Why connect Sifflet to BigQuery?

By connecting Sifflet to BigQuery, you'll be able to leverage Sifflet's three core capabilities:

  • Catalog all your data assets (with valuable metadata retrieved from BigQuery and enriched directly in Sifflet).
  • Run monitors on your data assets to detect issues as soon as they arise and allow data consumers to trust the data.
  • Benefit from Sifflet's end-to-end lineage that showcases your data pipelines and the assets upstream and downstream of your data platform.

Integration guide

You can integrate Sifflet with BigQuery by following these steps:

  1. Create a dedicated custom role with the minimal permissions required to interact with BigQuery
  2. Create a service account and generate a JSON Key file that you will import as a secret in Sifflet
  3. Create a new source in Sifflet

📘

Check that you have sufficient permissions on GCP

You will need the following GCP roles to configure the different components of the integration:

  • Project IAM Admin
  • Role Administrator
  • Service Account Admin
  • Service Account Key Admin
roles/resourcemanager.projectIamAdmin
roles/iam.organizationRoleAdmin
roles/iam.serviceAccountAdmin
roles/iam.serviceAccountKeyAdmin

1. Create a custom role in BigQuery

Create a dedicated custom role in GCP (documentation):

  • In your GCP console, under IAM & Admin, go to Roles and create a new role for Sifflet
  • Grant the following permissions to the role:
bigquery.datasets.get
bigquery.jobs.create
bigquery.tables.get
bigquery.tables.getData
bigquery.tables.list
bigquery.jobs.listAll

🚧

Field-level lineage

The bigquery.jobs.listAll permission is required for our field-level lineage feature to function correctly.

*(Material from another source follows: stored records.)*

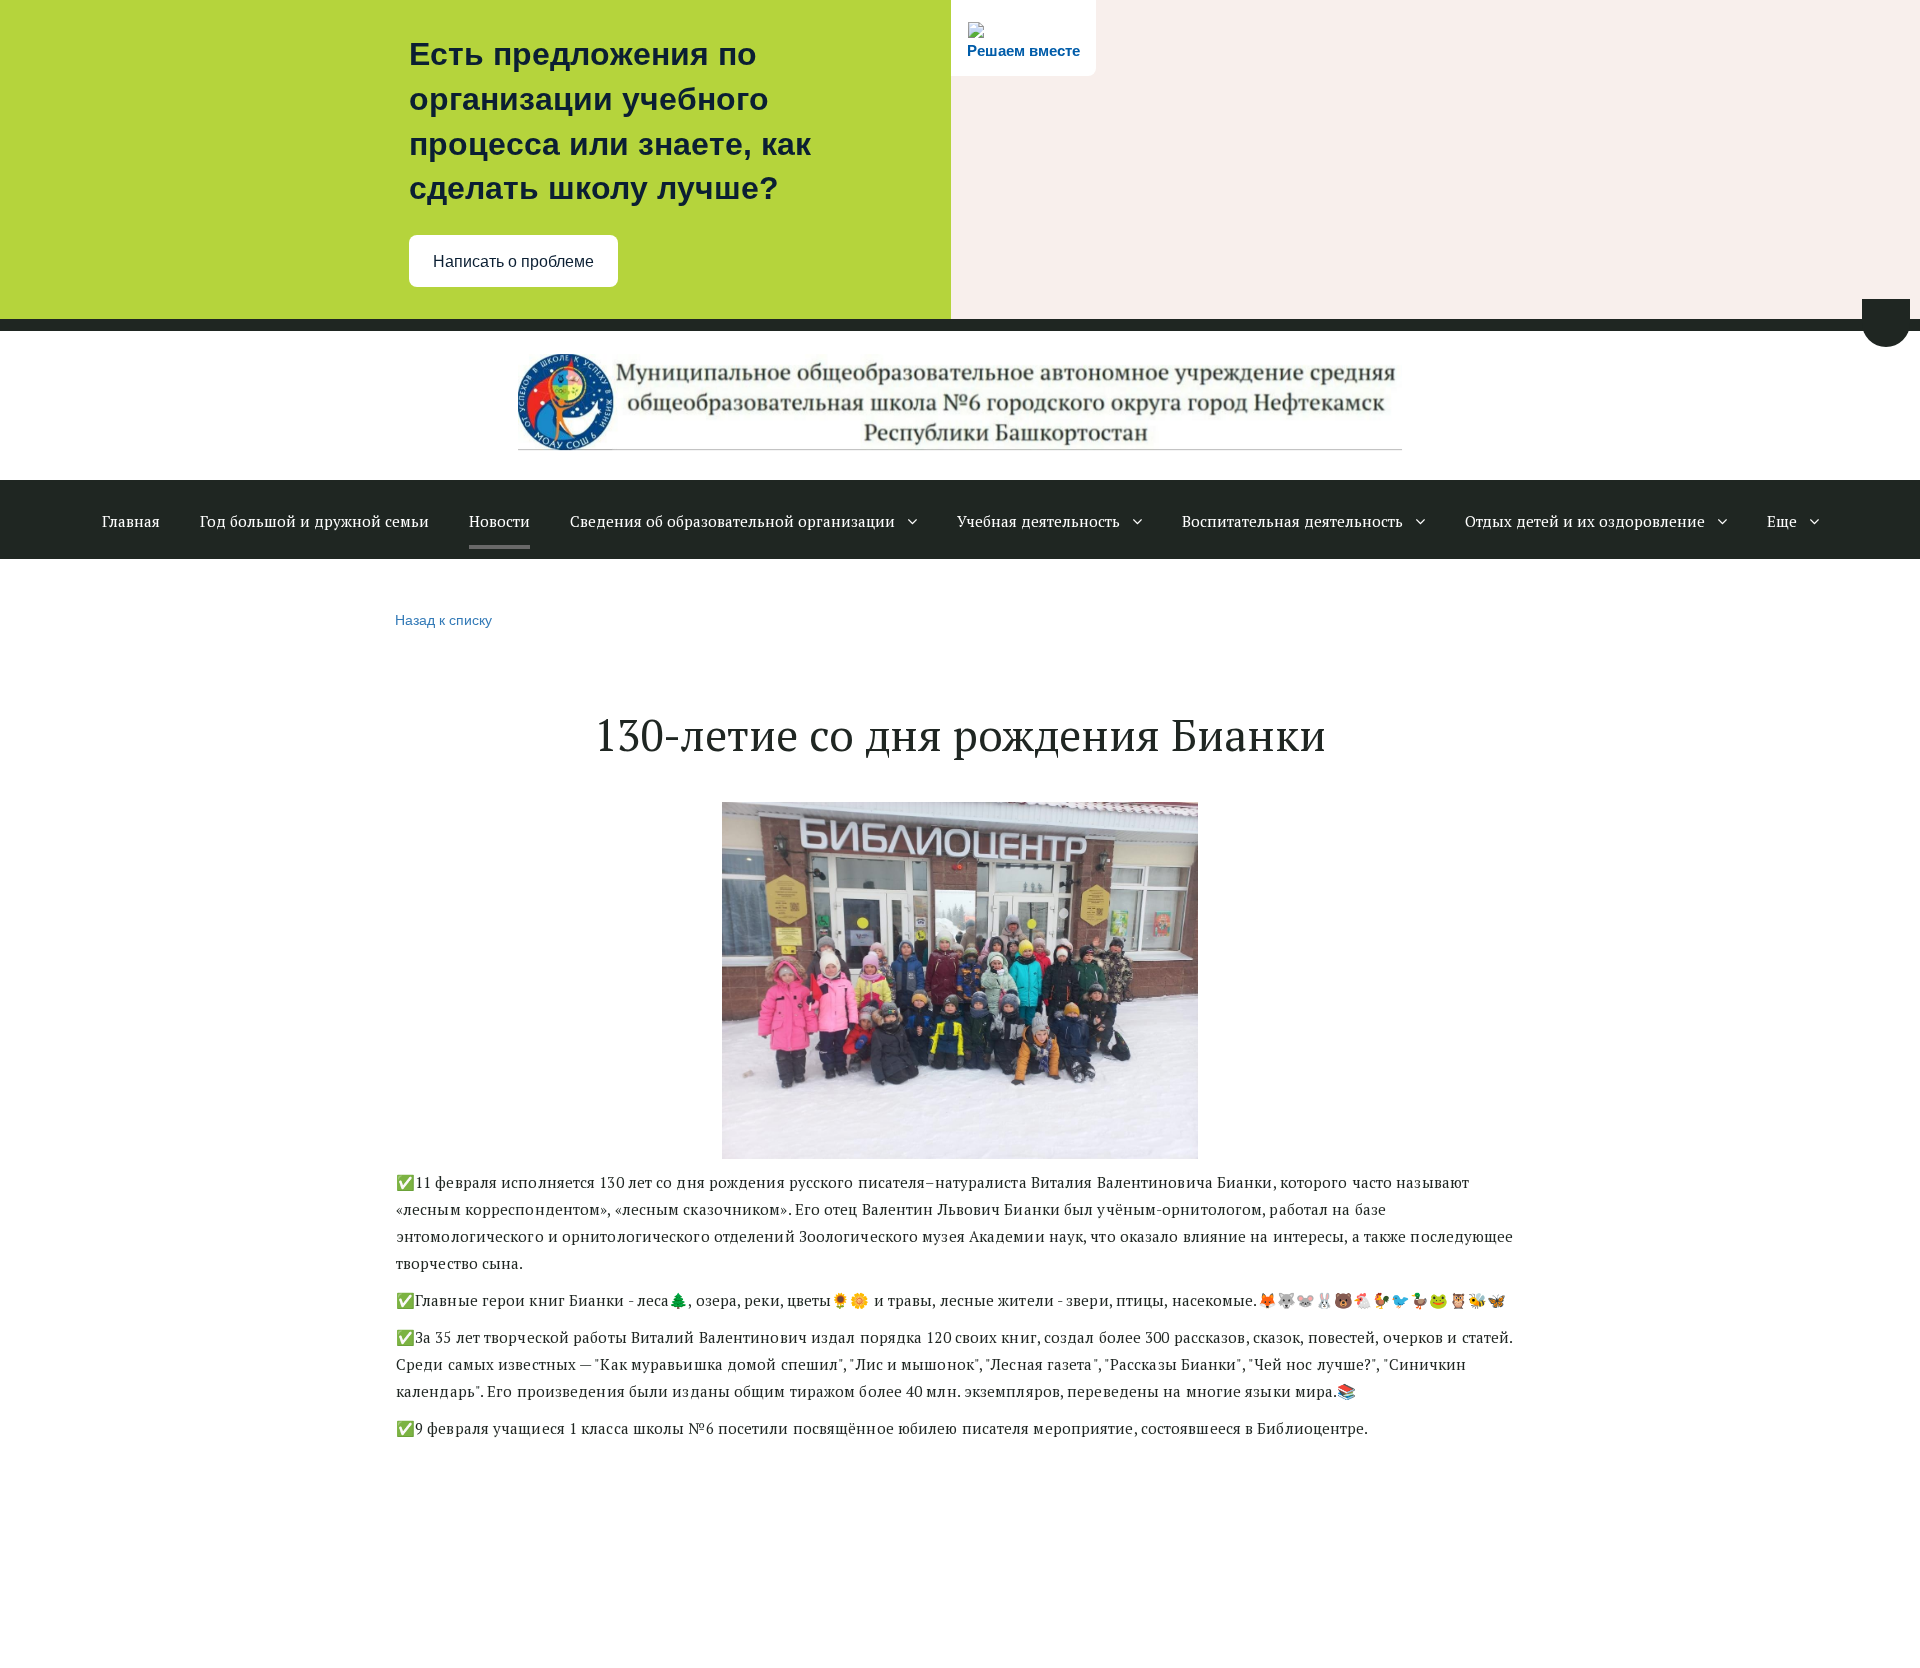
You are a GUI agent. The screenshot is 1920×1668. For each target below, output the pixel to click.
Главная (131, 521)
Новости (499, 521)
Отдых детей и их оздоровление (1585, 521)
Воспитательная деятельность (1292, 521)
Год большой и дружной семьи (314, 521)
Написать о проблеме (513, 261)
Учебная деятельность (1038, 521)
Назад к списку (443, 619)
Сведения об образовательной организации (732, 521)
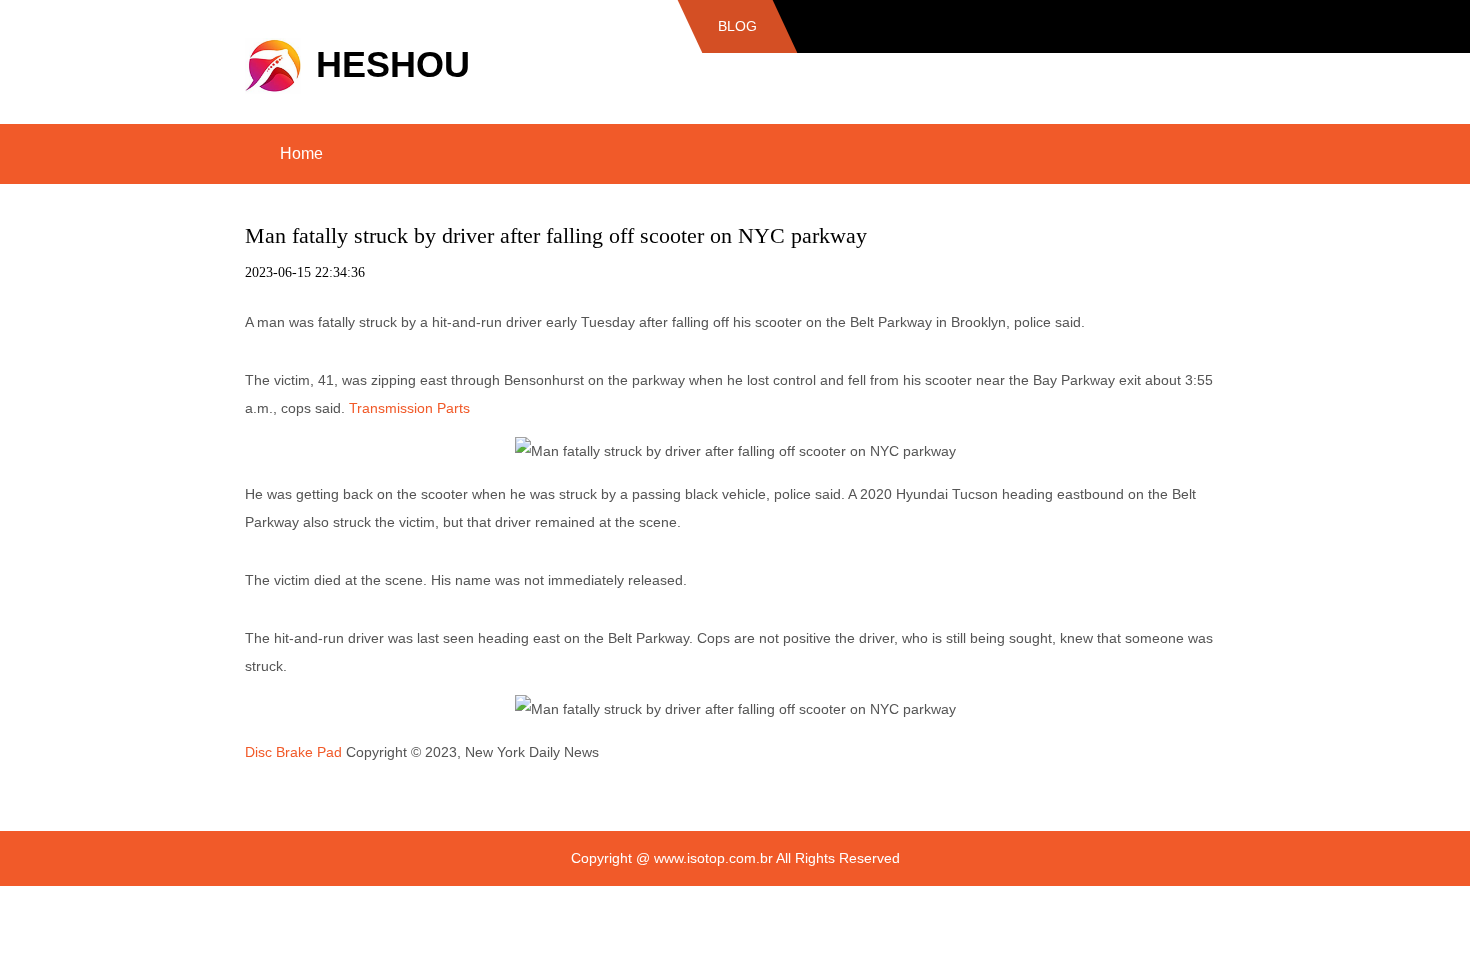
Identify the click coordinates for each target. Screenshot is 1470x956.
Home (301, 153)
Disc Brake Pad (293, 752)
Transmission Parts (409, 408)
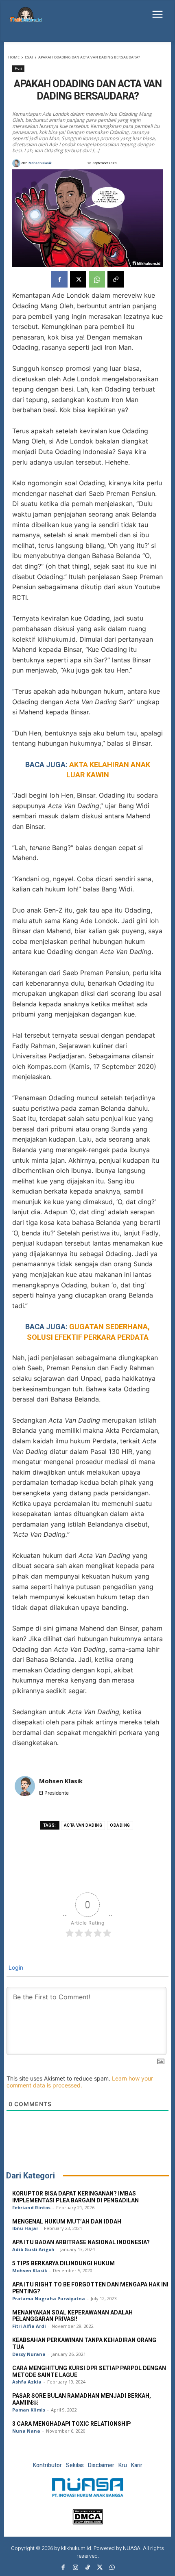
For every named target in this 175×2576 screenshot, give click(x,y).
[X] (78, 279)
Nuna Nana (26, 2431)
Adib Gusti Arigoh (33, 2249)
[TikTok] (87, 2568)
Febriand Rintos (31, 2207)
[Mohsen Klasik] (17, 163)
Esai (29, 57)
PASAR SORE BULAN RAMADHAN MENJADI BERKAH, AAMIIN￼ (81, 2399)
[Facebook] (59, 279)
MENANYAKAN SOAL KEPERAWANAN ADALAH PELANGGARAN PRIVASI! (72, 2316)
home (14, 57)
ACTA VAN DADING (83, 1825)
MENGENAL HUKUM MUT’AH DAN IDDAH (66, 2221)
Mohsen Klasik (40, 163)
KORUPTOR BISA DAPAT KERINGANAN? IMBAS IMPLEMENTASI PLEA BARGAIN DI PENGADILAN (75, 2197)
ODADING (120, 1825)
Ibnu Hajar (25, 2228)
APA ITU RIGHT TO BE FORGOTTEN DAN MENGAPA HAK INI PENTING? (90, 2288)
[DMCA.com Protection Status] (87, 2522)
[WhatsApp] (97, 279)
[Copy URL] (115, 279)
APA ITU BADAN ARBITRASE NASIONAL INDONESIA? (81, 2242)
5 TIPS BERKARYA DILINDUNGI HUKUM (63, 2263)
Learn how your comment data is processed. (80, 2082)
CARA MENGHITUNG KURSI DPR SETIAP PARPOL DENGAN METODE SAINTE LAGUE (89, 2371)
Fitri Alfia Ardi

List of permissions that need to be granted to the role

List of permissions that need to be granted to the role

📘

BigQuery lineage

Sifflet can retrieve the lineage information directly computed by BigQuery. To enable this, you will need to:

  • Enable the following APIs in your GCP project: data catalog, BigQuery, and data lineage (documentation)
  • Grant the Sifflet service account the following roles (documentation): roles/datacatalog.viewer, roles/datalineage.viewer, and roles/bigquery.dataViewer
    OR the below permissions:
    datalineage.events.get
    datalineage.events.list
    datalineage.locations.searchLinks
    datalineage.processes.get
    datalineage.processes.list
    datalineage.runs.get
    datalineage.runs.list
    

2. Create a service account

Create a new service account (documentation) and assign it the role created in the previous step:

  • Under IAM & Admin, go to Service Accounts and create a dedicated service account
  • Select the role you previously created (in the below example, you can find it in Custom section as SiffletRole)
  • You can skip the step "Grant users access to this service account"
Creating the service account

Creating the service account

Assigning the custom role to the service account

Assigning the custom role to the service account

  • Once created, select the service account and choose Manage Keys under "Actions":
Accessing the key management page

Accessing the key management page

  • You can then create a new key via the following path: Add Key -> Create new key -> JSON format
Creating a new key for the service account

Creating a new key for the service account

  • Save the JSON file since you'll need to upload it to Sifflet

3. Create a new source in Sifflet

To connect BigQuery to Sifflet, you will need two items:

  • The connection details: your Project ID and Dataset
  • The credential: the JSON key file previously saved

Create the credential

To add the JSON key file to Sifflet, please follow the below steps:

  • Navigate to the "Credentials" page (you can find it in the side panel by selecting "Integrations" and then "Credentials") and then click on "New credential".
  • In the "Credential" area, copy-paste the same content present in the JSON key file.

Create the source

  • Navigate to the "Sources" page (you can find it in the side panel by selecting "Integrations" and then "Sources") and then click on the "New source" button.
  • Fill out the necessary information collected above. The Billing Project ID is an optional parameter allowing you to direct Sifflet's query costs to a specific BigQuery project.
The mandatory parameters to create a BigQuery source

The mandatory parameters to create a BigQuery source

  • By default, Sifflet refreshes BigQuery metadata once per day. However you can use the frequency parameter to pick a different refresh schedule if required.

FAQ

BigQuery external tables

I have external tables on BigQuery, how does Sifflet handle them?

Sifflet treats your external tables the same way as any regular table on BigQuery: you can find them in the catalog and monitor them.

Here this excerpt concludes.